-- Working data follows --
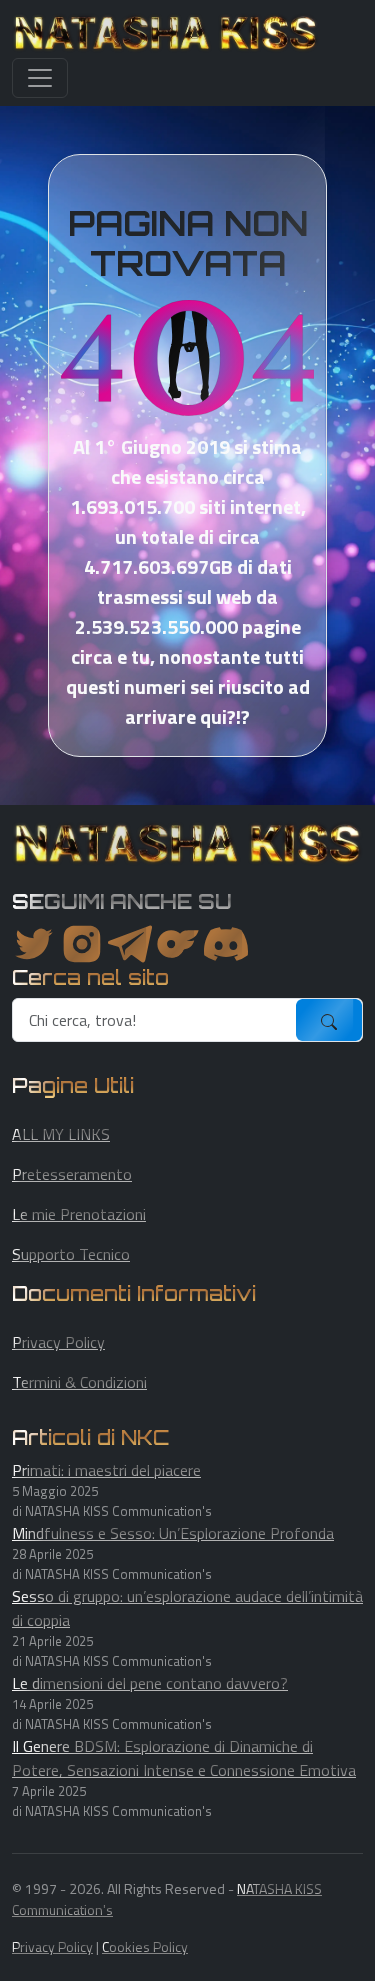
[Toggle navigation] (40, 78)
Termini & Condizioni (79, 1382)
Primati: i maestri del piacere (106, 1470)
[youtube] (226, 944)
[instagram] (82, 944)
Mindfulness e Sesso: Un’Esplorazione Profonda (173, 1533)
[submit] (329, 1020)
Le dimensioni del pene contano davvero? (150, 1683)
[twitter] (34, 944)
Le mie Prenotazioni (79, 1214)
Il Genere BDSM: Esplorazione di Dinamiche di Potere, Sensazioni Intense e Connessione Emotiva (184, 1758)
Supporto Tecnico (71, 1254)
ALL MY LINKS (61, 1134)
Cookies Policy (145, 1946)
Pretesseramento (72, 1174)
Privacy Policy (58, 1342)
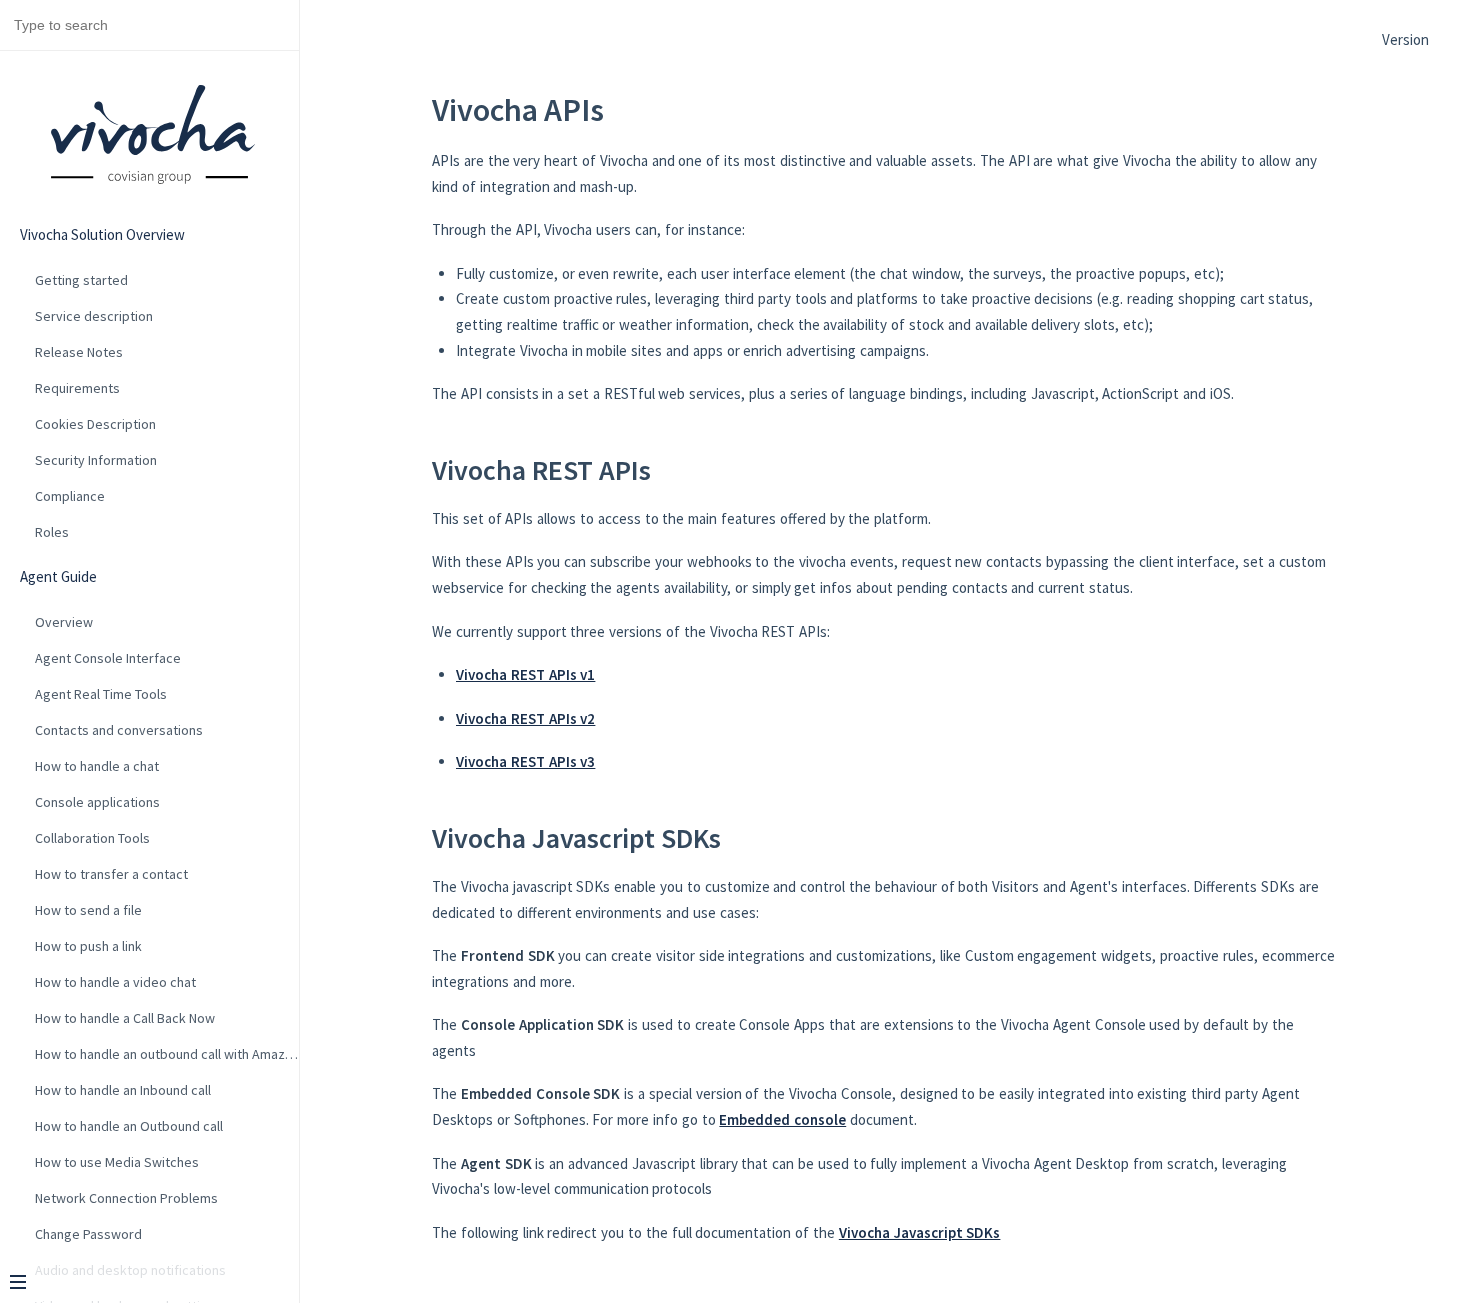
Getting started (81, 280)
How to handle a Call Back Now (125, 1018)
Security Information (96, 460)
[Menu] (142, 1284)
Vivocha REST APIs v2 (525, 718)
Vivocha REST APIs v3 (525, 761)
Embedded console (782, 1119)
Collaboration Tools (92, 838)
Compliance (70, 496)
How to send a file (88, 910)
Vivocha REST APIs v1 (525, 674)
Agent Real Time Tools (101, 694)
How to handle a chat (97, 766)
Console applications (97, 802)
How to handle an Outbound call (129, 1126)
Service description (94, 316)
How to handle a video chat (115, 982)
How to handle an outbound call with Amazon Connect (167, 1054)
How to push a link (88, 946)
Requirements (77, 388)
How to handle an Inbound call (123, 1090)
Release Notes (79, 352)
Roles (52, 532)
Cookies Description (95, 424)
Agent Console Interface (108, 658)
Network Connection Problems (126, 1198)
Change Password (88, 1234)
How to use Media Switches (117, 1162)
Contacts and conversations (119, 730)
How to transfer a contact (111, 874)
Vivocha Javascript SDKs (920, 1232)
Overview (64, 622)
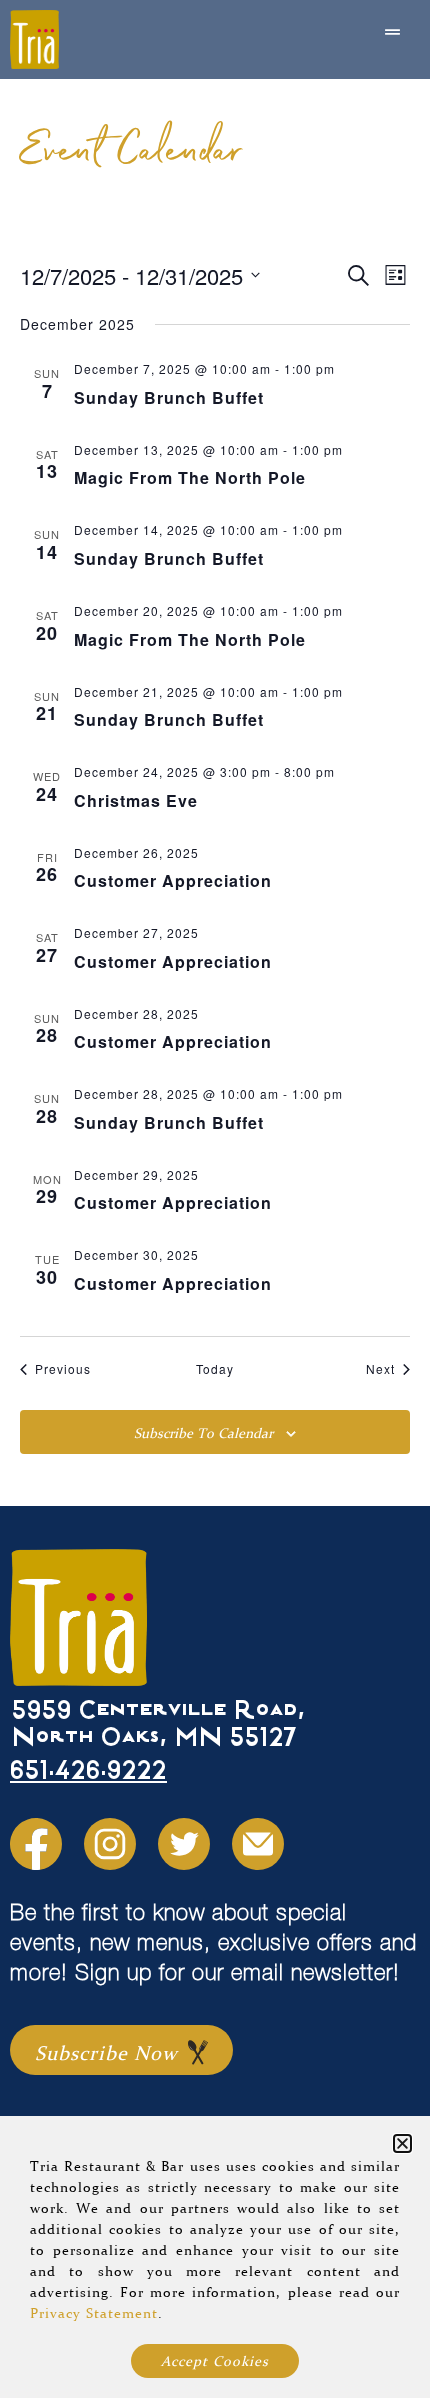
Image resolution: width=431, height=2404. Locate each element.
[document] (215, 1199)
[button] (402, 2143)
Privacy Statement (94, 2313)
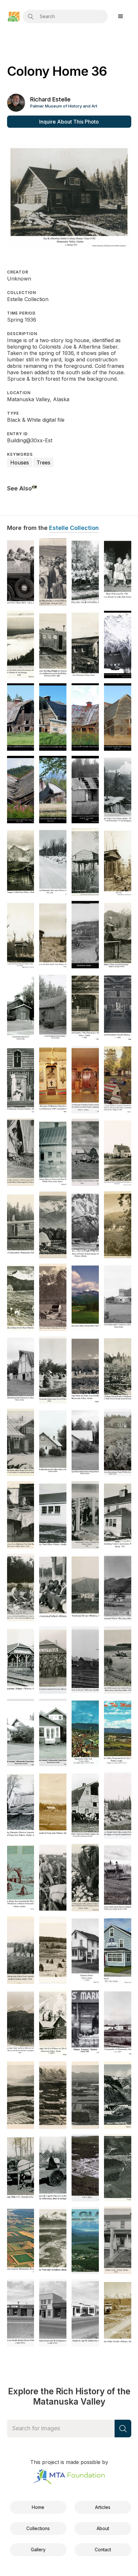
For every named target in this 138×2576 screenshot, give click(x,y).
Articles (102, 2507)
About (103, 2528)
-- Working data concluded --
» Task requirements:
Leaving the pictures aside, write out only the lines from the one containing "Supporto Tecnico (71, 1254)" through the end of the material, exactly as they stand.

» Exercise output:
Supporto Tecnico (71, 1254)
ALL MY LINKS (61, 1134)
Cookies Policy (145, 1946)
Pretesseramento (72, 1174)
Privacy Policy (58, 1342)
Getting started (81, 280)
How to handle a Call Back Now (125, 1018)
Security Information (96, 460)
[Menu] (142, 1284)
Vivocha REST APIs v2 (525, 718)
Vivocha REST APIs v3 (525, 761)
Embedded console (782, 1119)
Collaboration Tools (92, 838)
Compliance (70, 496)
How to send a file (88, 910)
Vivocha REST APIs v1 (525, 674)
Agent Real Time Tools (101, 694)
How to handle a chat (97, 766)
Console applications (97, 802)
How to handle an Outbound call (129, 1126)
Service description (94, 316)
How to handle a video chat (115, 982)
How to handle an outbound call with Amazon Connect (167, 1054)
How to push a link (88, 946)
Requirements (77, 388)
How to handle an Inbound call (123, 1090)
Release Notes (79, 352)
Roles (52, 532)
Cookies Description (95, 424)
Agent Console Interface (108, 658)
Network Connection Problems (126, 1198)
Change Password (88, 1234)
How to use Media Switches (117, 1162)
Contacts and conversations (119, 730)
How to transfer a contact (111, 874)
Vivocha Javascript SDKs (920, 1232)
Overview (64, 622)
Image resolution: width=431, height=2404. Locate each element.
[document] (215, 1199)
[button] (402, 2143)
Privacy Statement (94, 2313)
For every named target in this 138×2576 screenshot, give click(x,y).
Articles (102, 2507)
About (103, 2528)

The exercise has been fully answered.